‘Little Dorrit’ causes dangerous driving.
When embarking on a novel by Dickens, I fully expect the literary equivalent of a rich fruit cake: plot twists on every page and an explosion of eccentric memorable characters. Having got a third of the way through ‘Little Dorrit’ I have to say I’m feeling pretty frustrated. The characters are all vibrant enough, the problem is that nothing’s happening.
I’m listening to the story on audio-book in the car, which, on the whole, is a useful way to pack more books into my day. Admittedly if I have to negotiate any roundabouts, I lose track of the plot and have to re-read from the book when I get home, which pretty much defeats the point of the audio-book, but there it is.
Apart from an initial scene in a prison cell in Marseilles, the story so far is set either within an institution or dwarfed beneath its looming shadow.

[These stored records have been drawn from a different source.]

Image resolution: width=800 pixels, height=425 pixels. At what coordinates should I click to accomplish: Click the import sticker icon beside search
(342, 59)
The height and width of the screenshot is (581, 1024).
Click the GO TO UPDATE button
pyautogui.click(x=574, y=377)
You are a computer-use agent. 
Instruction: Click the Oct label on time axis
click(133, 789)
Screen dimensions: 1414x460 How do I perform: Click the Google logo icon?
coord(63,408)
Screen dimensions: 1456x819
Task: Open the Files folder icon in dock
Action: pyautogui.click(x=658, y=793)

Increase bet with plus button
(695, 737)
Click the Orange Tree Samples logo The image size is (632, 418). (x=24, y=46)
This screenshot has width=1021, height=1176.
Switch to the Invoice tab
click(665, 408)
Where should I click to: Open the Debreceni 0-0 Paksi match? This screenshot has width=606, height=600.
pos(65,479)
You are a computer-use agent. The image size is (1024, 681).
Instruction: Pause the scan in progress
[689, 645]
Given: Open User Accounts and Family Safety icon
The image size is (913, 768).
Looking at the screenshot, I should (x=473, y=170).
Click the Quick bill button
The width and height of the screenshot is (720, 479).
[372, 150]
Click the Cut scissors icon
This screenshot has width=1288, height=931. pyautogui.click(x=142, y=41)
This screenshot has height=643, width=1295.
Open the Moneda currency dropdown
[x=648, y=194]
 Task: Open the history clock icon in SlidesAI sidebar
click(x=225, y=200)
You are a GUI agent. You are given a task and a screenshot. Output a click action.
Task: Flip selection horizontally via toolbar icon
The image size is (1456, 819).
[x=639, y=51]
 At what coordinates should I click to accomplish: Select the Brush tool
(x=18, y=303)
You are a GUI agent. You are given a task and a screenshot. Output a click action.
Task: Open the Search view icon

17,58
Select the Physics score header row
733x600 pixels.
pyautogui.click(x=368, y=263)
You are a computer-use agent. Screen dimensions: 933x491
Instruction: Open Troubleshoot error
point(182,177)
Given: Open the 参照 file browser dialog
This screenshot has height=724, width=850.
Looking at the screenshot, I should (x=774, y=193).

The Marshalsea debtors’ prison has a bleak stagnant presence throughout the novel. Dickens‘ own father was imprisoned there for a time, and looking back it seems a shocking anomaly that one could be imprisoned until one could repay one’s debts, a feat rendered impossible by incarceration. The sluggishness of the plot clearly echoes that stasis for effect, but I can’t say I’m enjoying it much.
The kind and selfless ‘Little Dorrit’ works tirelessly and without complaint as a seamstress for the brittle Mrs Clennam, in order to look after her imprisoned father, and her wayward, ungrateful siblings. Meanwhile, Mrs Clennam’s son Arthur, suspecting his mother of foul play against Little Dorrit’s family is intent on uncovering the truth. On Mrs Clennam’s refusal to discuss it, the mother and son have become estranged.
His investigations take him to the monumentally inefficient Circumlocution Office, which is nigh on impossible to extract any information from due to the plethora of forms and dockets to fill in, along with protracted periods of waiting time required for even the most basic of inquiries. It’s like trying to order a new passport in the height of summer -tedious – as is my current experience of reading the darn book!
I do hope something happens soon, or I’ll be in danger of falling asleep at the wheel.